Reproduce every one of the following lines verbatim, from the first through the last.
Start of Records to process
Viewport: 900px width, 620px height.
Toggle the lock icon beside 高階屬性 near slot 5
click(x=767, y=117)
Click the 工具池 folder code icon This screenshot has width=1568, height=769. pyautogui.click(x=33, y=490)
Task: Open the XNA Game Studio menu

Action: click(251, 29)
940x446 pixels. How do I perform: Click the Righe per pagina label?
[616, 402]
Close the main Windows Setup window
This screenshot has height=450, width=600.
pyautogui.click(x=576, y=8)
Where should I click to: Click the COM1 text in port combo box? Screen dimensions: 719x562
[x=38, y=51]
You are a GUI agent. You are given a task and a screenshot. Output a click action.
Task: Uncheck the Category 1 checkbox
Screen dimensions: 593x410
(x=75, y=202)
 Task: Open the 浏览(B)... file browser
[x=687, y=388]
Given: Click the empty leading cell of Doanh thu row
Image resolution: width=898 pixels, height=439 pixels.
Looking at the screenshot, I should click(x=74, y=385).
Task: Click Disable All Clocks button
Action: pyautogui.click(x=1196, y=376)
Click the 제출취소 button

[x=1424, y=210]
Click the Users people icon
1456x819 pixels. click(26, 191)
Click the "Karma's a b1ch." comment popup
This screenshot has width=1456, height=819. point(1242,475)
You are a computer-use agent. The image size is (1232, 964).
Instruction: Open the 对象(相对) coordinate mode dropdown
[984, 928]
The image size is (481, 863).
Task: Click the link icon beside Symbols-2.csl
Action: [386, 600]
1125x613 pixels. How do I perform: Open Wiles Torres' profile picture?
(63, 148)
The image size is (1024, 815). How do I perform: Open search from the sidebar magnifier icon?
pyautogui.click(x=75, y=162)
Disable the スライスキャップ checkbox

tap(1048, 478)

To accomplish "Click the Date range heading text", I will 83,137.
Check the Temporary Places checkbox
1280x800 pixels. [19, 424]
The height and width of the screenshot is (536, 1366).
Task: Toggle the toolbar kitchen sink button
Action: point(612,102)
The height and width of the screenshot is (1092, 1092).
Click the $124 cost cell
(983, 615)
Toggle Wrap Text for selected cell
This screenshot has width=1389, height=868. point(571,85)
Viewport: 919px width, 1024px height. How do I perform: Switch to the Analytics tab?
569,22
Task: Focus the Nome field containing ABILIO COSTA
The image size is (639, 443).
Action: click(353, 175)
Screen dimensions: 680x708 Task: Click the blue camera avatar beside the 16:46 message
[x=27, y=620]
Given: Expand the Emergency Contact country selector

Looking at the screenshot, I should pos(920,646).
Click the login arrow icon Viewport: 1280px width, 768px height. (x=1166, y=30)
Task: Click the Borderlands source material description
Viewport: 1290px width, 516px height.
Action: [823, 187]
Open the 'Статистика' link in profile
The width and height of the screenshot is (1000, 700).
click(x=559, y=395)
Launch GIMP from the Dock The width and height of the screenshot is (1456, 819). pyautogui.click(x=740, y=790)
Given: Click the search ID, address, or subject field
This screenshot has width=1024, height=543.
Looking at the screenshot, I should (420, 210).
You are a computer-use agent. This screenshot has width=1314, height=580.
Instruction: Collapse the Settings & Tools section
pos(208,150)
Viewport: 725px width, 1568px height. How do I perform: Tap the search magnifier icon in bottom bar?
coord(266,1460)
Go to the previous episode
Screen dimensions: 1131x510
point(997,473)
End of Records to process
#### Solution to the exercise
Viewport: 900px width, 620px height.
Toggle the lock icon beside 高階屬性 near slot 5
click(x=767, y=117)
Click the 工具池 folder code icon This screenshot has width=1568, height=769. pyautogui.click(x=33, y=490)
Task: Open the XNA Game Studio menu

Action: click(251, 29)
940x446 pixels. How do I perform: Click the Righe per pagina label?
[616, 402]
Close the main Windows Setup window
This screenshot has height=450, width=600.
pyautogui.click(x=576, y=8)
Where should I click to: Click the COM1 text in port combo box? Screen dimensions: 719x562
[x=38, y=51]
You are a GUI agent. You are given a task and a screenshot. Output a click action.
Task: Uncheck the Category 1 checkbox
Screen dimensions: 593x410
(x=75, y=202)
 Task: Open the 浏览(B)... file browser
[x=687, y=388]
Given: Click the empty leading cell of Doanh thu row
Image resolution: width=898 pixels, height=439 pixels.
Looking at the screenshot, I should click(x=74, y=385).
Task: Click Disable All Clocks button
Action: pyautogui.click(x=1196, y=376)
Click the 제출취소 button

[x=1424, y=210]
Click the Users people icon
1456x819 pixels. click(26, 191)
Click the "Karma's a b1ch." comment popup
This screenshot has width=1456, height=819. point(1242,475)
You are a computer-use agent. The image size is (1232, 964).
Instruction: Open the 对象(相对) coordinate mode dropdown
[984, 928]
The image size is (481, 863).
Task: Click the link icon beside Symbols-2.csl
Action: [386, 600]
1125x613 pixels. How do I perform: Open Wiles Torres' profile picture?
(63, 148)
The image size is (1024, 815). How do I perform: Open search from the sidebar magnifier icon?
pyautogui.click(x=75, y=162)
Disable the スライスキャップ checkbox

tap(1048, 478)

To accomplish "Click the Date range heading text", I will 83,137.
Check the Temporary Places checkbox
1280x800 pixels. [19, 424]
The height and width of the screenshot is (536, 1366).
Task: Toggle the toolbar kitchen sink button
Action: point(612,102)
The height and width of the screenshot is (1092, 1092).
Click the $124 cost cell
(983, 615)
Toggle Wrap Text for selected cell
This screenshot has width=1389, height=868. point(571,85)
Viewport: 919px width, 1024px height. How do I perform: Switch to the Analytics tab?
569,22
Task: Focus the Nome field containing ABILIO COSTA
The image size is (639, 443).
Action: click(353, 175)
Screen dimensions: 680x708 Task: Click the blue camera avatar beside the 16:46 message
[x=27, y=620]
Given: Expand the Emergency Contact country selector

Looking at the screenshot, I should pos(920,646).
Click the login arrow icon Viewport: 1280px width, 768px height. (x=1166, y=30)
Task: Click the Borderlands source material description
Viewport: 1290px width, 516px height.
Action: [823, 187]
Open the 'Статистика' link in profile
The width and height of the screenshot is (1000, 700).
click(x=559, y=395)
Launch GIMP from the Dock The width and height of the screenshot is (1456, 819). pyautogui.click(x=740, y=790)
Given: Click the search ID, address, or subject field
This screenshot has width=1024, height=543.
Looking at the screenshot, I should (420, 210).
You are a computer-use agent. This screenshot has width=1314, height=580.
Instruction: Collapse the Settings & Tools section
pos(208,150)
Viewport: 725px width, 1568px height. How do I perform: Tap the search magnifier icon in bottom bar?
coord(266,1460)
Go to the previous episode
Screen dimensions: 1131x510
point(997,473)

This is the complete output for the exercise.